From the forum thread on RDP attacks, extract the passage starting at "Interesting....that is something" and ending at "(Aug 8, 2007)".

◆ Text passage
►
# Windows 2003 Standard Edition: RDP Attacks



## ditoh1 (Jun 8, 2010)

I have been getting attacked for the past 24 hours from a location that I cannot find.
Very strange. Source Network Address and Source Port are not showing anything under Security/Event Viewer.

any ideas anyone?


----------



## decz (Apr 20, 2009)

Change your default RDP port to something other than 3389. Use strong password policies (complexity requirement, lockout duration, must change pwds after x days, etc), make sure only people are actually need RDP access are allowed.


----------



## ditoh1 (Jun 8, 2010)

it is changed to a different port, and the complexity is strong as it is at the moment. My question is, how can I see the source when it doesnt show up on the log files, not how to make it safer.


----------



## decz (Apr 20, 2009)

Does your firewall have a log for the traffic accessing your RDP port forward? If Windows event logs aren't showing you and you know its configured correctly check the firewall. Moreover, can you paste the event audit here. Thanks.


----------



## Nags (Aug 23, 2007)

Yes , DECZ comment is absolutly right..you have to check with firewall. there u can able to find the source.

Thanks


----------



## ditoh1 (Jun 8, 2010)

I can understand that. Thank you decz for the ideas, I just re-read my post and I didnt realize I sounded like such a condescending a***ole.

Unfortunately the server does not have an external firewall or router. It is connected directly to our T1 line. (Not my decision, but what can you do about it)

Here is a copy of the event log:

Logon Failure:
Reason: Unknown user name or bad password
User Name:	www
Domain: [UNDISCLOSED]
Logon Type:	8
Logon Process:	IIS 
Authentication Package:	MICROSOFT_AUTHENTICATION_PACKAGE_V1_0
Workstation Name:	[UNDISCLOSED]
Caller User Name:	[UNDISCLOSED]
Caller Domain:	WEB
Caller Logon ID:	(0x0,0x3E7)
Caller Process ID:	1616
Transited Services:	-
Source Network Address:	-
Source Port:


----------



## avisitor (Jul 13, 2008)

Well, in that snippet you provided, there isn't anything to do with RDP. A logon type 8 is a cleartext logon to a website protected by Basic HTTP authentication. Someone is probably trying to access a protected area of your website.


----------



## ditoh1 (Jun 8, 2010)

Interesting....that is something that I did not know. Well is there a way to possibly track it down through IIS Log Files? The log files that I provided came directly from the Security Log Files.


----------



## TheOutcaste (Aug 8, 2007)

Is the Windows Firewall enabled?
Is the Firewall Logging enabled?
If so, see if it's logging the connection.
The log is located here:
*%systemroot%\pfirewall.log*
To open it, click *Start | Run*, type *pfirewall.log*, press *Enter*


----------



## Rockn (Jul 29, 2001)

I am surprised you are not getting more intrusion attempts connecting directly to a T1.


----------
◄
Entries on target coordinates
►
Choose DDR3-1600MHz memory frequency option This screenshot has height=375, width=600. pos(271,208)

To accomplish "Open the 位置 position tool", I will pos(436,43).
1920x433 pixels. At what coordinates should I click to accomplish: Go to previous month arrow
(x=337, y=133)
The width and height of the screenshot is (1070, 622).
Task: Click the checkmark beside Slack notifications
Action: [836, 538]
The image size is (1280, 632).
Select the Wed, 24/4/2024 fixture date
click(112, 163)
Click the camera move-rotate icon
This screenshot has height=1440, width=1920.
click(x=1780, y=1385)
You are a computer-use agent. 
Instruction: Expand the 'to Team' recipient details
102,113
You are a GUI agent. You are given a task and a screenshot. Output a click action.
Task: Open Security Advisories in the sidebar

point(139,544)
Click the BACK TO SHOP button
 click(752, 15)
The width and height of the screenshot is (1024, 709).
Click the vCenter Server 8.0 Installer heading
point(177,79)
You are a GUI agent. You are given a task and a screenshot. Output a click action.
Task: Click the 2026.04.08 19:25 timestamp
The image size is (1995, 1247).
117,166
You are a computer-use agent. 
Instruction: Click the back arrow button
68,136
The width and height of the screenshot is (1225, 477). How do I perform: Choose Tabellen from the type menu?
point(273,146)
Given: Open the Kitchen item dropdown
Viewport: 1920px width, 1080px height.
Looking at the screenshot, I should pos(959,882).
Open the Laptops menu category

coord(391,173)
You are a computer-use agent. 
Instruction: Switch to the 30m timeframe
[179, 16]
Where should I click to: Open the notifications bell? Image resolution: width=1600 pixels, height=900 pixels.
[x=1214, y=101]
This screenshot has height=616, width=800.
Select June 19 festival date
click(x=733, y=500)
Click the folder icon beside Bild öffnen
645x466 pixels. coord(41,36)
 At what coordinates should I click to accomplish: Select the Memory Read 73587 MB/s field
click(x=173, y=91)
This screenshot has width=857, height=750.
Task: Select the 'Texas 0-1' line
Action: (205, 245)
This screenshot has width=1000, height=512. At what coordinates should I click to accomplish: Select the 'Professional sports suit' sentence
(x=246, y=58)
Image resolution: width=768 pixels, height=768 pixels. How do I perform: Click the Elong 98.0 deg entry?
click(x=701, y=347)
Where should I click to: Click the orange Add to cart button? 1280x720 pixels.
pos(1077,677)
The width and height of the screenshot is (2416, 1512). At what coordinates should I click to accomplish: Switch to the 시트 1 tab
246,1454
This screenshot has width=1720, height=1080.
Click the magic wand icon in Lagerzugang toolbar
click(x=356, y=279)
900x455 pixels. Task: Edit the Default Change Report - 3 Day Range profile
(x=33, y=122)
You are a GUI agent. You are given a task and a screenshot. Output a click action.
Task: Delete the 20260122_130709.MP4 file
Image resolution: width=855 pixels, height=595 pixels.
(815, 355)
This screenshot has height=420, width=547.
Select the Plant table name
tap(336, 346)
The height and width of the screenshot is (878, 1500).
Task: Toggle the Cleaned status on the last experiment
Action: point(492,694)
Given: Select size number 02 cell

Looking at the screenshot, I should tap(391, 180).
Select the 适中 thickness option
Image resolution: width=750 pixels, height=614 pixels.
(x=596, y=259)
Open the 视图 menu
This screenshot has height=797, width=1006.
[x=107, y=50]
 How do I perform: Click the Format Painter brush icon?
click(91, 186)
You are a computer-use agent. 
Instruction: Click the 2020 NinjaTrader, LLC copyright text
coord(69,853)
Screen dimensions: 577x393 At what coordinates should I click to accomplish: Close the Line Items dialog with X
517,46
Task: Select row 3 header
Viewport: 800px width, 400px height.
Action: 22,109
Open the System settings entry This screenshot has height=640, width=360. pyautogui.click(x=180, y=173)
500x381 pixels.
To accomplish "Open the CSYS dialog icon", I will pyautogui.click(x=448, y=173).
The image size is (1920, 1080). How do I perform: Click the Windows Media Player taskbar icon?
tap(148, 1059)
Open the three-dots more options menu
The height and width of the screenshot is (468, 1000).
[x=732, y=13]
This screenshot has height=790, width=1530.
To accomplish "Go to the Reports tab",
◄
◆ Answer for the task
Interesting....that is something that I did not know. Well is there a way to possibly track it down through IIS Log Files? The log files that I provided came directly from the Security Log Files.


----------



## TheOutcaste (Aug 8, 2007)